╭─ Extracted records

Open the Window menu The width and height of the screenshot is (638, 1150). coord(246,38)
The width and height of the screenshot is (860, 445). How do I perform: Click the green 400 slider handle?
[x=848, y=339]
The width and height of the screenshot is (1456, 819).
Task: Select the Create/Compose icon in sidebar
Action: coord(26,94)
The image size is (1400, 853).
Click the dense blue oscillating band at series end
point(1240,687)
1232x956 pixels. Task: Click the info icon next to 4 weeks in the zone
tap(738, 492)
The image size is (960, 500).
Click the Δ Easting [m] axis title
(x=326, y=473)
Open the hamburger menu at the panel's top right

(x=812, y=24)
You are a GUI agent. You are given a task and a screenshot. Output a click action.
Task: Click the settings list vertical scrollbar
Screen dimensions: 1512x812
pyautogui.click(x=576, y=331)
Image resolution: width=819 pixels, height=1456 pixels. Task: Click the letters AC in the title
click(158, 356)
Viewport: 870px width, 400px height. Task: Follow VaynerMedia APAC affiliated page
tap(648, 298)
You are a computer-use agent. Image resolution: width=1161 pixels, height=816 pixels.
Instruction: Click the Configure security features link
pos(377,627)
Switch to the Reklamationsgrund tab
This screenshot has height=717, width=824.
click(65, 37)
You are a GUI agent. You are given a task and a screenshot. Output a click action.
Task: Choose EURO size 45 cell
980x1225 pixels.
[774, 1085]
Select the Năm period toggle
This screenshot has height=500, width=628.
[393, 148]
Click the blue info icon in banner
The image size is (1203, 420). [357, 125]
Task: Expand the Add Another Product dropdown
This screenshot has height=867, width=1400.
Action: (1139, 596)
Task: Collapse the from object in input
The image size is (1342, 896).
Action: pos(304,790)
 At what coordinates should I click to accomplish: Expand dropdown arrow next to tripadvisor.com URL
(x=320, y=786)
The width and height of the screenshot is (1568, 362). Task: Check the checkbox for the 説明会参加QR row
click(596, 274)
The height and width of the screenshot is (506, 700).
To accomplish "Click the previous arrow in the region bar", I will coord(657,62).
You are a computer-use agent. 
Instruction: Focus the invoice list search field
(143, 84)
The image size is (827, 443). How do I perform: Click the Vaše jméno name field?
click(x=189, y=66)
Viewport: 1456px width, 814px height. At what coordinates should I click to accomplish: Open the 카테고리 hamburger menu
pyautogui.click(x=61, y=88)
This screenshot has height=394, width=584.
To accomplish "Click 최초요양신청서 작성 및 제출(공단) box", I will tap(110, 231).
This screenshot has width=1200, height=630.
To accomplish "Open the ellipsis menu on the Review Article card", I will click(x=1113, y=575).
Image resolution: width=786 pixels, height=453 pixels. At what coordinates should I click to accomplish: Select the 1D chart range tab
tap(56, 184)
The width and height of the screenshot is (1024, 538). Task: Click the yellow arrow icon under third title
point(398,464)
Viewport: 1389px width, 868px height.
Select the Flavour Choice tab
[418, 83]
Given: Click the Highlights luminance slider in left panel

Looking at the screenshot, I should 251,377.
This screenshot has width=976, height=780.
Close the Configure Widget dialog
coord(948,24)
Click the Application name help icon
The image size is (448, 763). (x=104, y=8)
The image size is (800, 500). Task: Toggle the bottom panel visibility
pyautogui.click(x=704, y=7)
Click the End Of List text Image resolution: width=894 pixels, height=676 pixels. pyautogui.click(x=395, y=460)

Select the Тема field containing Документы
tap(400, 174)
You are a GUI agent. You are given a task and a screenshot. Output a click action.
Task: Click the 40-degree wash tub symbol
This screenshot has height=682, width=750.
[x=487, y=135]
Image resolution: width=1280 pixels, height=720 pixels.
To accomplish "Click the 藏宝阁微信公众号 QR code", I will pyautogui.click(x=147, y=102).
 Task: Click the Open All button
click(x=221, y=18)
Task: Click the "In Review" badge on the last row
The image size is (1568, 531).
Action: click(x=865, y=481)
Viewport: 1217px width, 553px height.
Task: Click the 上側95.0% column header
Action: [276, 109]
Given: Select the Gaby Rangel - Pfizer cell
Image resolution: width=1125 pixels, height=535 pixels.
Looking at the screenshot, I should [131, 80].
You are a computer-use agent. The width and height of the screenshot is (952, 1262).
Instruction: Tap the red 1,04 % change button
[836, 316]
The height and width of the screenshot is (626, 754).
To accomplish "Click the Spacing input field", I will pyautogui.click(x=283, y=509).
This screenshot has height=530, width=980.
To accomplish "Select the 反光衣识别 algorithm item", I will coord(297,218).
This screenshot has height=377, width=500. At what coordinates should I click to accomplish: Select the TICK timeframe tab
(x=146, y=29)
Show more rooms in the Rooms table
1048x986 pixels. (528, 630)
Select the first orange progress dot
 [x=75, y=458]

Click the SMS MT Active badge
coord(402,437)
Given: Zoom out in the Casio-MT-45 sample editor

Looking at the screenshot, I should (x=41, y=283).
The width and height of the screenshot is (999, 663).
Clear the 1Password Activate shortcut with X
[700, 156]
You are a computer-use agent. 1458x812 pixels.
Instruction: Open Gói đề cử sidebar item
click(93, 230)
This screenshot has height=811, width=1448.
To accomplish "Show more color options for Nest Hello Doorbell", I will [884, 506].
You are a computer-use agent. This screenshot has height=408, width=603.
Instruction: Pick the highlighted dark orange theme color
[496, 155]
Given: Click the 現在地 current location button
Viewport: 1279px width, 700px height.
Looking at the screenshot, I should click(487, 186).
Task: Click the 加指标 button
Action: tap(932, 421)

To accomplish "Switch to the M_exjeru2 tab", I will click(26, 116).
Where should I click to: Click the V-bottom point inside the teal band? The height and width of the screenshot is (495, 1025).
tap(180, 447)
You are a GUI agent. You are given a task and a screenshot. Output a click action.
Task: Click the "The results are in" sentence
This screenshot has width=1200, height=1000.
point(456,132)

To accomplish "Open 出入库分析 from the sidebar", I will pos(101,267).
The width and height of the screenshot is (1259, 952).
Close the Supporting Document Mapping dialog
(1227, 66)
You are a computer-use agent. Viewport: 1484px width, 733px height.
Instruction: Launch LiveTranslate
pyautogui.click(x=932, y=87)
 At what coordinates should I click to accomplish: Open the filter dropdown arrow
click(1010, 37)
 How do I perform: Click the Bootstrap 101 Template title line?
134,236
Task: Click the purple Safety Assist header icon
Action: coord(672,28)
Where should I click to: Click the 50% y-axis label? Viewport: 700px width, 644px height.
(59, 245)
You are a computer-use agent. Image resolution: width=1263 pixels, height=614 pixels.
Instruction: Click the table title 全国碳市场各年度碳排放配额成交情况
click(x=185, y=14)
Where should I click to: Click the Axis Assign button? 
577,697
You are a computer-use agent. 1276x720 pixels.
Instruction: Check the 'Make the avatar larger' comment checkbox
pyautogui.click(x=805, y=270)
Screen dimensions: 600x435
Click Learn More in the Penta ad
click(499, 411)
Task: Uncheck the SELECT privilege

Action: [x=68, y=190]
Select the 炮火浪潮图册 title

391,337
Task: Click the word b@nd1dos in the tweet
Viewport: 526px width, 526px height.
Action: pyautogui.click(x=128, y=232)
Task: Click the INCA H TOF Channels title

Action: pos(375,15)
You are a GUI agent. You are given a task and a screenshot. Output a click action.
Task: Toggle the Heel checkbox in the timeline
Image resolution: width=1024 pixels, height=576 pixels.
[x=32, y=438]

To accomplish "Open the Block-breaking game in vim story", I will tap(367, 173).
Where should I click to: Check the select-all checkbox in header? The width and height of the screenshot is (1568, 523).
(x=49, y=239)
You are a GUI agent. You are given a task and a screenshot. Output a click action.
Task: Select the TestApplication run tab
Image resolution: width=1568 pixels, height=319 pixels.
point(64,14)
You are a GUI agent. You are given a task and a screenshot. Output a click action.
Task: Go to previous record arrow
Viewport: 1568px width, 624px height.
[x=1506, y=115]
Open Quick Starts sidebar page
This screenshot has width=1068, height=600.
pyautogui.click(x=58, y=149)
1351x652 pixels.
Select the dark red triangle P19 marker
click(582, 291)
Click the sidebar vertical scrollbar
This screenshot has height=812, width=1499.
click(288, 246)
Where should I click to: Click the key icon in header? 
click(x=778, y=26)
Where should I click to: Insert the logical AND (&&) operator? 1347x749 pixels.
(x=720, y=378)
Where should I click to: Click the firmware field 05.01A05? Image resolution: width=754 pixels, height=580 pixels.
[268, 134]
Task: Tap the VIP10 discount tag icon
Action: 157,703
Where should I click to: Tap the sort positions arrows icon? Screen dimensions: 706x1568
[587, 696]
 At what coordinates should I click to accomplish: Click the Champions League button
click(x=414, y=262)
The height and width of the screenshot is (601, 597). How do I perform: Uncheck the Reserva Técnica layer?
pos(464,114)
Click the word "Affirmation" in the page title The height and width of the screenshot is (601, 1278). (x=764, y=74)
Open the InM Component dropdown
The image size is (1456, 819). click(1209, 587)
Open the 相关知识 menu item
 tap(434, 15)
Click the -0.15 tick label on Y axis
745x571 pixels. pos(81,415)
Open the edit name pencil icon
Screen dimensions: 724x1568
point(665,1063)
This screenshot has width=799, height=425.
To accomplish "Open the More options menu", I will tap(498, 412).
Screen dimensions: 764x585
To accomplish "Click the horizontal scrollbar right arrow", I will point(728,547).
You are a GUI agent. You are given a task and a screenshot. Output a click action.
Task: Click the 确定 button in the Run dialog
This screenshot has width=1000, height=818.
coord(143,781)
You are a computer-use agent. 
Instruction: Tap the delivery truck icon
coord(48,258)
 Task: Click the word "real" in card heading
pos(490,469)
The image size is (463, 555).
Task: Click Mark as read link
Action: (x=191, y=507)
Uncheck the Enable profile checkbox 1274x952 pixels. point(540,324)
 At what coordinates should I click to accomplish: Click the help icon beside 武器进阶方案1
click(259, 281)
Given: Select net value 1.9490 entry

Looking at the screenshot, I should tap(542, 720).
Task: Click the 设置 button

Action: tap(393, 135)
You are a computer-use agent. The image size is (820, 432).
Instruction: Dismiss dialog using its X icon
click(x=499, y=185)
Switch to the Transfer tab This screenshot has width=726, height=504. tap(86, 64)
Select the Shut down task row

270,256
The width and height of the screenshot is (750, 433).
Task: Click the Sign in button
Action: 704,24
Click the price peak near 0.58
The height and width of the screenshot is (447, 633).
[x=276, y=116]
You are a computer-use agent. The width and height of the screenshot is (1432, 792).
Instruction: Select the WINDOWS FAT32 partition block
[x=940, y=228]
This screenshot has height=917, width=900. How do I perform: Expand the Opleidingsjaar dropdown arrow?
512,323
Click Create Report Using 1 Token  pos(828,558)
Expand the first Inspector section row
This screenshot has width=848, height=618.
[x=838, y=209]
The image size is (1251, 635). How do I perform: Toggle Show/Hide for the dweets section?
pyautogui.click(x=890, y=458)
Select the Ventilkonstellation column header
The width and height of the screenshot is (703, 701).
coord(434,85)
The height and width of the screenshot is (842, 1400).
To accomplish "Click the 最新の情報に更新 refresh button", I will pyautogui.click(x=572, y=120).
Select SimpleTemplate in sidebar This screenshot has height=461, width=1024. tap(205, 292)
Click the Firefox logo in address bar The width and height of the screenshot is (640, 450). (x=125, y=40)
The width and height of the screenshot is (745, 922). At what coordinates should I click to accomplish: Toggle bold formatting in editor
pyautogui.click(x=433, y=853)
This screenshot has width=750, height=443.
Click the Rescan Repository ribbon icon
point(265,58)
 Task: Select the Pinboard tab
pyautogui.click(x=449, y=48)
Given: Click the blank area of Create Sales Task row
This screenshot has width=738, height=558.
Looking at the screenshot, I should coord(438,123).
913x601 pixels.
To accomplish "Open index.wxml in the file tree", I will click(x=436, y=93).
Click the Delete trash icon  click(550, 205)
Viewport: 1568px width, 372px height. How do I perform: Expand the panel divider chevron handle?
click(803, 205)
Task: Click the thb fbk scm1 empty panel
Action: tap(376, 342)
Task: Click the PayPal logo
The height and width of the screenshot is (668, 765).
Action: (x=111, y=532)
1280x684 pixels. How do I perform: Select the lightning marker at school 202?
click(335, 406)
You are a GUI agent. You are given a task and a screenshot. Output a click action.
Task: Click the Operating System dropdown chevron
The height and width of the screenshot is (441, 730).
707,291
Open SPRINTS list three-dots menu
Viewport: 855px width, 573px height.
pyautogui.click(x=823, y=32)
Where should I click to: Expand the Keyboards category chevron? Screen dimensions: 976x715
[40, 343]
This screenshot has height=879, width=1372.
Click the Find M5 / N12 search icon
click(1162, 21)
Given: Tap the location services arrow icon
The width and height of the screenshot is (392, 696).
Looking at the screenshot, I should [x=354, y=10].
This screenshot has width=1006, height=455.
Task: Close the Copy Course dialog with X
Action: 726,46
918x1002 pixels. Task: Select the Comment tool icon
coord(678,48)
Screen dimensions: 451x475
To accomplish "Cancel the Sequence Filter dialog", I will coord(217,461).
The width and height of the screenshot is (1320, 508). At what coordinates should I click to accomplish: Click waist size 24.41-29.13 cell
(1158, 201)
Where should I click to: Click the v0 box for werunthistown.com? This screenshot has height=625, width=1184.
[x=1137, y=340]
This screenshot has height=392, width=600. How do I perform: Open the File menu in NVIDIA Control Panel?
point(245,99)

╰─

#### Task instructions
Reproduce exactly the entries above, limited to the lines from the one with "1280x684 pixels. How" through the one with "Task: Click the Operating", both included.

#### Completed exercise
1280x684 pixels. How do I perform: Select the lightning marker at school 202?
click(335, 406)
You are a GUI agent. You are given a task and a screenshot. Output a click action.
Task: Click the Operating System dropdown chevron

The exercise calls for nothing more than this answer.